What to do: Return, unchanged, every line starting at the one with "You are a computer-use agent. This" and running through the last line of the material below, with nothing else added.
Information provided section start
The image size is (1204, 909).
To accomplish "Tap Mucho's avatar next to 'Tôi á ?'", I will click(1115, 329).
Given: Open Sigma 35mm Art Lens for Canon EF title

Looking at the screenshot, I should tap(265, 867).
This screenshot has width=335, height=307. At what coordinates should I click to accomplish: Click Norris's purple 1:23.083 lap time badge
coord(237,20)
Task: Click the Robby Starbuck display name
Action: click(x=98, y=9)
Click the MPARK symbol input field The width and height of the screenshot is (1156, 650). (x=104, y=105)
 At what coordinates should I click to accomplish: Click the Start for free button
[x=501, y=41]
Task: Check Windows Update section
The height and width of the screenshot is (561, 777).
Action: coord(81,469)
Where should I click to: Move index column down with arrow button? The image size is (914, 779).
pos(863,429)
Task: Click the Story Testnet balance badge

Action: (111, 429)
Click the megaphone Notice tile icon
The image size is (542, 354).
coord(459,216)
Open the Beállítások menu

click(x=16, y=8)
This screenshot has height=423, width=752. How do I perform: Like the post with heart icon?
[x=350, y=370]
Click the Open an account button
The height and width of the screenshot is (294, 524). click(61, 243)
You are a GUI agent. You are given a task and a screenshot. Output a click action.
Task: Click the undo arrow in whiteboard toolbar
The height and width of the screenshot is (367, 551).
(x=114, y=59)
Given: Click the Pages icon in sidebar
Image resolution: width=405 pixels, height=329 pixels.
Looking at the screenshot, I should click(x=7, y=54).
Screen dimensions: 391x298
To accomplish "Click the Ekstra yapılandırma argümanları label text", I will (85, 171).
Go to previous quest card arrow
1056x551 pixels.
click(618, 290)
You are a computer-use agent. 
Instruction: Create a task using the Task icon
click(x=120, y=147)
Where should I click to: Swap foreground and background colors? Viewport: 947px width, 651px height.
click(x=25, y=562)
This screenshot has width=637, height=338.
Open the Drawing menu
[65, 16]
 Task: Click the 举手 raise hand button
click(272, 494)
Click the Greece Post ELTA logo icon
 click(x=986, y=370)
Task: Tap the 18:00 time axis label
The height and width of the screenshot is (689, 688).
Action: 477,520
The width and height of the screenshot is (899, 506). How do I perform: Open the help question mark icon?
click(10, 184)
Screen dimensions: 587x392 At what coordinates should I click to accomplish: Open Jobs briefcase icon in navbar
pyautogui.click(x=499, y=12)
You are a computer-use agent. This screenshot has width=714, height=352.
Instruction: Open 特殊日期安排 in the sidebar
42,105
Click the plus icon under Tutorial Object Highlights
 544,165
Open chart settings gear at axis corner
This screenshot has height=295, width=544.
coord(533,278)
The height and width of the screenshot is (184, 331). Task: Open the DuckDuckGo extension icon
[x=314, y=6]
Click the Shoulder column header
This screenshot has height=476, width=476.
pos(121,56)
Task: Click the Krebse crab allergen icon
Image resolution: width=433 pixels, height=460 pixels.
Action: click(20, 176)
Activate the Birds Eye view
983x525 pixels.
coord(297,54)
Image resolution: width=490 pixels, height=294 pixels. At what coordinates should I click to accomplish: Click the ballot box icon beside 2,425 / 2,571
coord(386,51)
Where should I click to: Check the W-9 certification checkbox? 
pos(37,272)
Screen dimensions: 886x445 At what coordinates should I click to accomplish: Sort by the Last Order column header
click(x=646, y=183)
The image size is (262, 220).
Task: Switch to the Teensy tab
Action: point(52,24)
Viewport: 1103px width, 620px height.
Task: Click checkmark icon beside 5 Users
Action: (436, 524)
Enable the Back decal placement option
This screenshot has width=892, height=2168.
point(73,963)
Information provided section end
Answer for this exercise:
You are a computer-use agent. This screenshot has width=714, height=352.
Instruction: Open 特殊日期安排 in the sidebar
42,105
Click the plus icon under Tutorial Object Highlights
 544,165
Open chart settings gear at axis corner
This screenshot has height=295, width=544.
coord(533,278)
The height and width of the screenshot is (184, 331). Task: Open the DuckDuckGo extension icon
[x=314, y=6]
Click the Shoulder column header
This screenshot has height=476, width=476.
pos(121,56)
Task: Click the Krebse crab allergen icon
Image resolution: width=433 pixels, height=460 pixels.
Action: click(20, 176)
Activate the Birds Eye view
983x525 pixels.
coord(297,54)
Image resolution: width=490 pixels, height=294 pixels. At what coordinates should I click to accomplish: Click the ballot box icon beside 2,425 / 2,571
coord(386,51)
Where should I click to: Check the W-9 certification checkbox? 
pos(37,272)
Screen dimensions: 886x445 At what coordinates should I click to accomplish: Sort by the Last Order column header
click(x=646, y=183)
The image size is (262, 220).
Task: Switch to the Teensy tab
Action: point(52,24)
Viewport: 1103px width, 620px height.
Task: Click checkmark icon beside 5 Users
Action: (436, 524)
Enable the Back decal placement option
This screenshot has width=892, height=2168.
point(73,963)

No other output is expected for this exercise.